### Data for this exercise

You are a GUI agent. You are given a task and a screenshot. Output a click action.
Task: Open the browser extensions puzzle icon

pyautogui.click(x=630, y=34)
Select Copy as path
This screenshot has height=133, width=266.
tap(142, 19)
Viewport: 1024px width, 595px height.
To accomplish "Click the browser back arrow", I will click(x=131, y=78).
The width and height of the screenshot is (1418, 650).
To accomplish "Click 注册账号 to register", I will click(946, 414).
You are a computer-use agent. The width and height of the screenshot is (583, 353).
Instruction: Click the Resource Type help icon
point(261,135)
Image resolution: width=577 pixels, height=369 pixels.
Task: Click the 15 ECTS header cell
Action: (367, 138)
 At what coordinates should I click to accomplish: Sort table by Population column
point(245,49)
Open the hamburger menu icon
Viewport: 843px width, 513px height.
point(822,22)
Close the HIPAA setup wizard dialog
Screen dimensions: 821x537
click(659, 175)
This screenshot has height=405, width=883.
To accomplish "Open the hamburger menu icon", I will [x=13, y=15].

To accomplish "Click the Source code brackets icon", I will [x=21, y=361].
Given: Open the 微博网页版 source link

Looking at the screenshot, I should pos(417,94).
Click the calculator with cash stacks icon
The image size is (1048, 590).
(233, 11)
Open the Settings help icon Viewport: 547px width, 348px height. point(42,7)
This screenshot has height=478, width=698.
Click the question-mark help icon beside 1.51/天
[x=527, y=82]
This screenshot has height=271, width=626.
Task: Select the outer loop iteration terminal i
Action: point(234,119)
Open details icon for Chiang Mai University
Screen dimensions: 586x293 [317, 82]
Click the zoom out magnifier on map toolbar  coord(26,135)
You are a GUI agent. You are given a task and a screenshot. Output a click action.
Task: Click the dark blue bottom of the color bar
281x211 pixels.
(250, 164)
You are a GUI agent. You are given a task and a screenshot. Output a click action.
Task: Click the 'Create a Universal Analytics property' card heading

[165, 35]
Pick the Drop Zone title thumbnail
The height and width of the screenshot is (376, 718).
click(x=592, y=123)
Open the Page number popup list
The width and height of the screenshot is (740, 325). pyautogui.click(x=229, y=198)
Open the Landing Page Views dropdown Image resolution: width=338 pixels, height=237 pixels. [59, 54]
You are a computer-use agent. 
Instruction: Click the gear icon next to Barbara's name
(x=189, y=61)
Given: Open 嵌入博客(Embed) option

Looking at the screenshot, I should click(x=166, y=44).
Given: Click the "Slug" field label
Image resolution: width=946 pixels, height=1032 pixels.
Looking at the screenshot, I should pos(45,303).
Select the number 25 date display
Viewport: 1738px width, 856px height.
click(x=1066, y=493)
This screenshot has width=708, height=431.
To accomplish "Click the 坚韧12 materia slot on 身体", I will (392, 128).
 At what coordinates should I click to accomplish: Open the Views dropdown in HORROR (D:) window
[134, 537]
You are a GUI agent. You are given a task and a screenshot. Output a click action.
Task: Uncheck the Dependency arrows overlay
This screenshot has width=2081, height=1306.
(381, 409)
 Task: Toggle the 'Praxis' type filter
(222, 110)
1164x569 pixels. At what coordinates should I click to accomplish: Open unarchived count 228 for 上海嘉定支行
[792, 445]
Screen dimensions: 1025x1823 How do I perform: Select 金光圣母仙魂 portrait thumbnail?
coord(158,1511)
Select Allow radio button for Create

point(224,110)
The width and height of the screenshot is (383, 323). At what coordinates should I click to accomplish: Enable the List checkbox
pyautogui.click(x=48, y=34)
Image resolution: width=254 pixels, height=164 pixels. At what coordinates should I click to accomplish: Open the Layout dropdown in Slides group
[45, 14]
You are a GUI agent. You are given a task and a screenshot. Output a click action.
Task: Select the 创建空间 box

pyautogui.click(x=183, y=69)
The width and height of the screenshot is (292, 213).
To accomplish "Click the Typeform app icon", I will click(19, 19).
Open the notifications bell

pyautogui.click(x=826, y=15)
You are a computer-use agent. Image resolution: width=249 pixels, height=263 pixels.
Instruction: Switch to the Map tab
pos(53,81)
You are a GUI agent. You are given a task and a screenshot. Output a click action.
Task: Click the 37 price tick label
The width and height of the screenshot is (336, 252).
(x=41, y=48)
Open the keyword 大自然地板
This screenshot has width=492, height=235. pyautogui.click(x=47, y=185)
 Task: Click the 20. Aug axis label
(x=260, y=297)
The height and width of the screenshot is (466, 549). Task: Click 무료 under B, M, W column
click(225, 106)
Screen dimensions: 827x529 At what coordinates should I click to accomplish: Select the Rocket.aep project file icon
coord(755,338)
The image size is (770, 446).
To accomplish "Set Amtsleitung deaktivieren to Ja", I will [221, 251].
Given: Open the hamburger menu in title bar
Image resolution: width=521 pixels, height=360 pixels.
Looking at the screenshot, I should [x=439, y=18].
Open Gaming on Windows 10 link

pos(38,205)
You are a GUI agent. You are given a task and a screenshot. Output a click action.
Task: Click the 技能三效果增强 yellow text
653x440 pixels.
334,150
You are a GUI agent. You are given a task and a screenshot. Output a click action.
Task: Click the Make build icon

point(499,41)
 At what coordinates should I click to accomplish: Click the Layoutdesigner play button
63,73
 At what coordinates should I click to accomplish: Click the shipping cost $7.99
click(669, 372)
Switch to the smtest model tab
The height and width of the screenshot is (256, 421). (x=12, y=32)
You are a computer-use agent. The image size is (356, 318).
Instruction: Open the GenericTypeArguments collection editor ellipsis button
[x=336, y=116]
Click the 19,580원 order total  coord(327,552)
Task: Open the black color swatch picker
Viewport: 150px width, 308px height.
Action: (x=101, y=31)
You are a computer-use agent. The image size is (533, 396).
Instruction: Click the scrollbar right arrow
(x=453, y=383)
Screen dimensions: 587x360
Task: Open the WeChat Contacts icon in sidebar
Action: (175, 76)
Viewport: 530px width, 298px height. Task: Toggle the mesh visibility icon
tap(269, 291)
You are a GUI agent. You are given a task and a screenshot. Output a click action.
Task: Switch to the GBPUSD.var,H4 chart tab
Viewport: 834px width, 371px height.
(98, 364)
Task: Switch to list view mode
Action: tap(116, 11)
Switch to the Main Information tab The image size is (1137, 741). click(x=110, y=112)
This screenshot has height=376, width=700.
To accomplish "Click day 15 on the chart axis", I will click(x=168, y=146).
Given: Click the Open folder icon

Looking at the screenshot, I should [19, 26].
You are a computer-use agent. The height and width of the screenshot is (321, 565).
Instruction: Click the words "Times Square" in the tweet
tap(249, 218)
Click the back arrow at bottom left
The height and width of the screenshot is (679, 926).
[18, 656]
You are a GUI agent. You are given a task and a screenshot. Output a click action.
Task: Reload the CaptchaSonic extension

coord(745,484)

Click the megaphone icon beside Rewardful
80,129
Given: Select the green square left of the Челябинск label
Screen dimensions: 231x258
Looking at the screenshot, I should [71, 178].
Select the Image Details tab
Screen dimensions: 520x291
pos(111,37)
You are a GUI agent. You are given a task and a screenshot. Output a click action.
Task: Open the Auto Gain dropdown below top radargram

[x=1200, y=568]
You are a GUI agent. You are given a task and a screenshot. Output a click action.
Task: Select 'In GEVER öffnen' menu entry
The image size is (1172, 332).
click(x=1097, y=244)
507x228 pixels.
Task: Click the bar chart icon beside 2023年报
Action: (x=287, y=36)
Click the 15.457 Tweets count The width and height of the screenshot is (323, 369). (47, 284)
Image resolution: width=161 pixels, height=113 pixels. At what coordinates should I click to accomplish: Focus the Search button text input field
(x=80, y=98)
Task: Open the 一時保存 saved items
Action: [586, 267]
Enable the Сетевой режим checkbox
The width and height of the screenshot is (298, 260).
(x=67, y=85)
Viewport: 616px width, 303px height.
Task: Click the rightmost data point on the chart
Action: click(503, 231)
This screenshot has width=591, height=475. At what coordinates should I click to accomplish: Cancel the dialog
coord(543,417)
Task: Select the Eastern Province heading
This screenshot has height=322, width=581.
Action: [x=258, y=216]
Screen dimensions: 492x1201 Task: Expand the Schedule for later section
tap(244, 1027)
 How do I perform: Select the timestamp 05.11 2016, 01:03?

######

Assignment » Look above for the line holding "Given: Open the 微博网页版 source link". Print it and every line after it, exactly, through the line holding "This screenshot has height=478, width=698.".

Result below »
Given: Open the 微博网页版 source link

Looking at the screenshot, I should pos(417,94).
Click the calculator with cash stacks icon
The image size is (1048, 590).
(233, 11)
Open the Settings help icon Viewport: 547px width, 348px height. point(42,7)
This screenshot has height=478, width=698.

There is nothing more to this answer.